Fuzzy Questions, Fuzzy Answers

Some of you may have heard Garrison Keillor’s Thanksgiving story in which Unitarians are featured. Somebody needs to find out what Keillor’s experience is with Unitarians. He mentions us frequently and, I might add, usually, his comments (whether complimentary or critical) are right on the money.

In this story, he describes a Lake Wobegon family visiting relatives back East for the holidays, and mentions that the relatives are Unitarians. Then he says something like this:

A lot of folks say that Unitarians have no beliefs. That is not true. Unitarians have very strong beliefs. It is just that what those beliefs are depends upon what book they last read.

We are, it is true, often criticized this way. When it comes to religious belief, it is hard to pin down Unitarian Universalists. Sometimes we are criticized, and rightly so, for having no beliefs. Other times we are criticized, and rightly so, for having too many beliefs—that we believe anything we want. Sometimes those criticisms are appropriate. Sometimes they are not. See what I mean about it being hard to pin us down?

The whole subject of Unitarian Universalist beliefs is a fuzzy one.

The problem with this line of criticism is that, in addition to it being true, it is also mostly misguided and irrelevant. Unitarian Universalism is not a religion that is centered around a common religious belief system. A common religious belief system is sometimes called a “creed,” and has been uniformly resisted and opposed throughout our history. Though we do not have a uniformly held religious belief system, I am convinced that we hold a fairly uniform religious value system—like that expressed in our covenant. Values are quite different from creeds, but that is grist for a different sermon mill, I’m afraid.

To say we don’t hold uniform beliefs does not mean we don’t hold beliefs. On the contrary, most Unitarian Universalists I know, as individuals, have very strong opinions about all manner of subjects, and most are not shy about expressing them. The problem is that our beliefs aren’t consistent from one person to the next. Most Unitarian Universalists I know have not held the exact set of beliefs over the course of their lifetimes, but have shifted and altered and modified their beliefs as time has passed, and most are not embarrassed to admit it.

If the topic of discussion is Unitarian Universalist beliefs, the conversation is bound to be a fuzzy one. Our beliefs change from person to person at any one time, and our beliefs change from time to time for any one person.

I have long seen this fuzziness as a strength, not a weakness. We humans are not omnipotent, and we form our beliefs based on the best information we have. If we are being responsible about our beliefs, they are bound to be altered in light of new information and new insights. We tend to agree with the French existentialist philosopher Simone de Beauvoir, who wrote: “To say that life is ambiguous is to assert that its meaning is never fixed, that it must constantly be won.”

When I say that I have long felt this way—that our fuzziness of belief is a strength and not a weakness—I can prove it. Any honest assessment of human experience must acknowledge its ambiguous nature. There is beauty in ambiguity. The reason we Unitarian Universalists resist the rigidity of religious creed, the reason for honoring tolerance and valuing an open mind, is that so much of experience is ambiguous.

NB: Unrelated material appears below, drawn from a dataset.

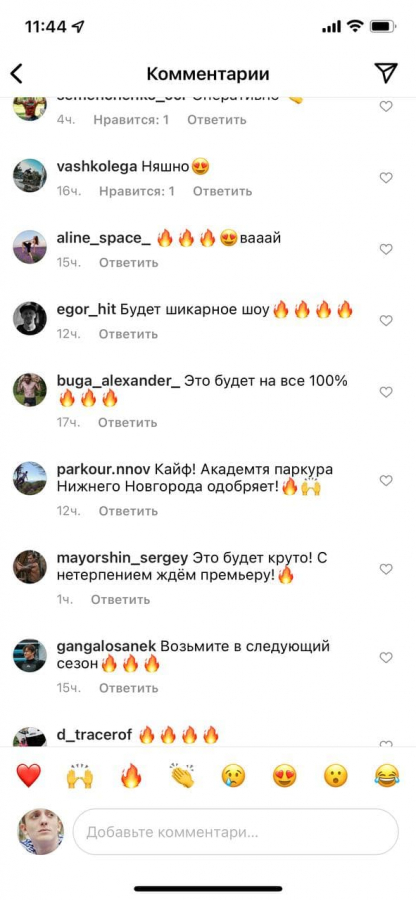Insert the crying face quick emoji
Image resolution: width=416 pixels, height=900 pixels.
pos(234,776)
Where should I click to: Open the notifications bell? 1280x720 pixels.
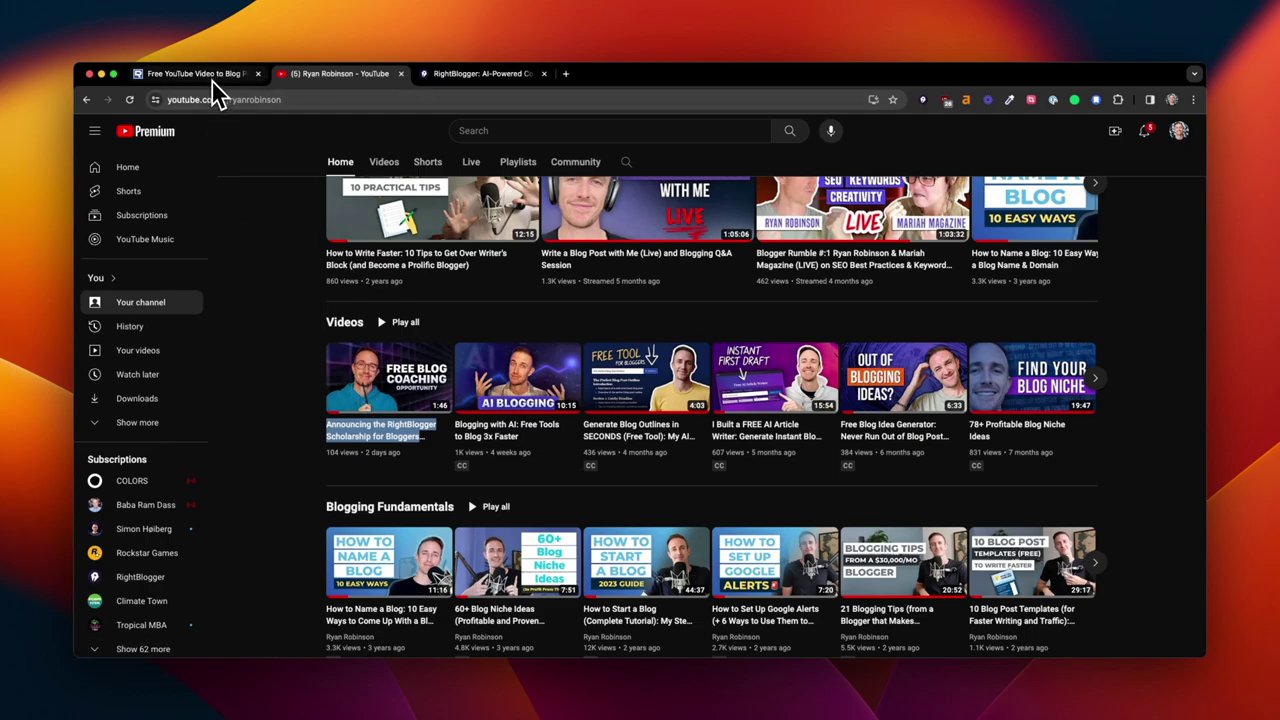pos(1145,130)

Simple answers to difficult questions may be reassuring, but they rarely reflect the complexity of experience. I am naturally suspicious of any answer (especially a religious answer) that is presented as certain, absolute, and simple. I am more open to answers if they are presented as tentative.

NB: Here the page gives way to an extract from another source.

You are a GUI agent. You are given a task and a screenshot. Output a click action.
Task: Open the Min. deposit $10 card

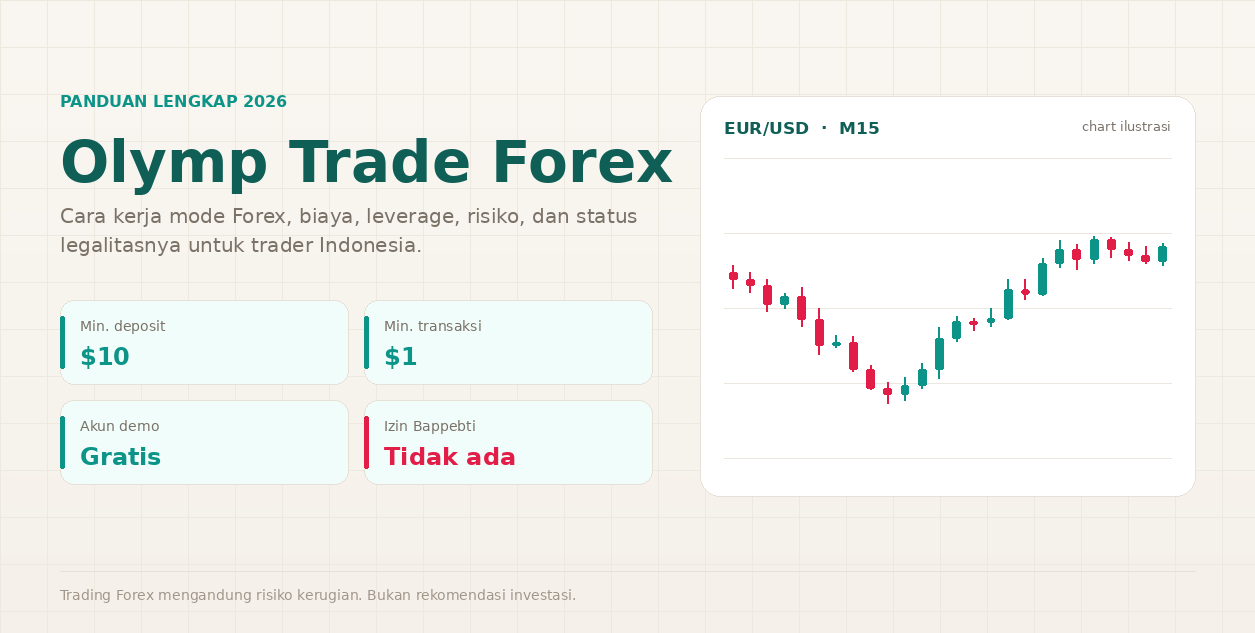(204, 342)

Some years ago, when I was a seminary student, I praised ambiguity because it seemed to more accurately reflect human experience as I knew it. I praised it because it seemed to be the only honest way to live. I praised it because, like art, ambiguity lends itself to the aesthetic richness of interpretation. I praised it because its alternatives (various forms of certainties) were unacceptable.

This morning, I can praise ambiguity for all those reasons, but I have a new one to add to the list. In addition to its consistency with the human psyche, in addition to its beauty of interpretation, in addition to it being a cornerstone of the free mind, ambiguity, I have now discovered, has the added value of being true. It is not just that we experience the world ambiguously. The world is ambiguous!

This time, however, I have a new and improved word. I have traded the word “ambiguous” for the word “fuzzy.” It is a much more common-sense expression of the same idea. I encountered this new word, and this new insight, from a member of All Souls who, a few months ago, recommended a book entitled Fuzzy Thinking: The<<em> New Science of Fuzzy Logic. The author is Bart Kosko, a professor of electrical engineering at the University of Southern California. One interesting part of this book that I will not discuss is Kosko’s claim that fuzzy logic makes computers smarter.

But what is new and intriguing in this book, at least for me, is not the justification that our vague opinions are valid simply because the human mind can’t be certain about things, but rather, the conclusion that our vague or fuzzy or ambiguous opinions may be justified because the world itself is a fuzzy world.

Religious fundamentalisms are the natural product of certainty. They are the consequence of a belief that what we know is actually the way things are. But absolutisms of certainty are not limited to religious ideas. One finds absolutists in nearly every field of knowledge, including every branch of the sciences, whenever someone presents an idea as beyond all doubt.

I have long admired John Dewey’s 1929 Gifford Lectures, which were published under the title “The Quest for Certainty.” In those lectures, Dewey questions all absolutisms, religious, philosophical, and scientific, with the argument that the human mind is fallible and subject to all manner of influence that can skew its understanding. Here is one way he says it:

The world as we experience it is a real world. But it is not, in its primary phases, a world that is known, a world that is understood, and is intellectually coherent and secure.

In other words, the human mind can get it wrong, so we can never be content that the ideas and opinions we form about the world are fully certain. Any fundamentalism or absolutism or rigid doctrine about life is only as reliable as the fallible human mind. The quest for knowledge is a legitimate quest, for we can learn new insights and improve our understanding, but the quest for certainty is always ultimately illusory.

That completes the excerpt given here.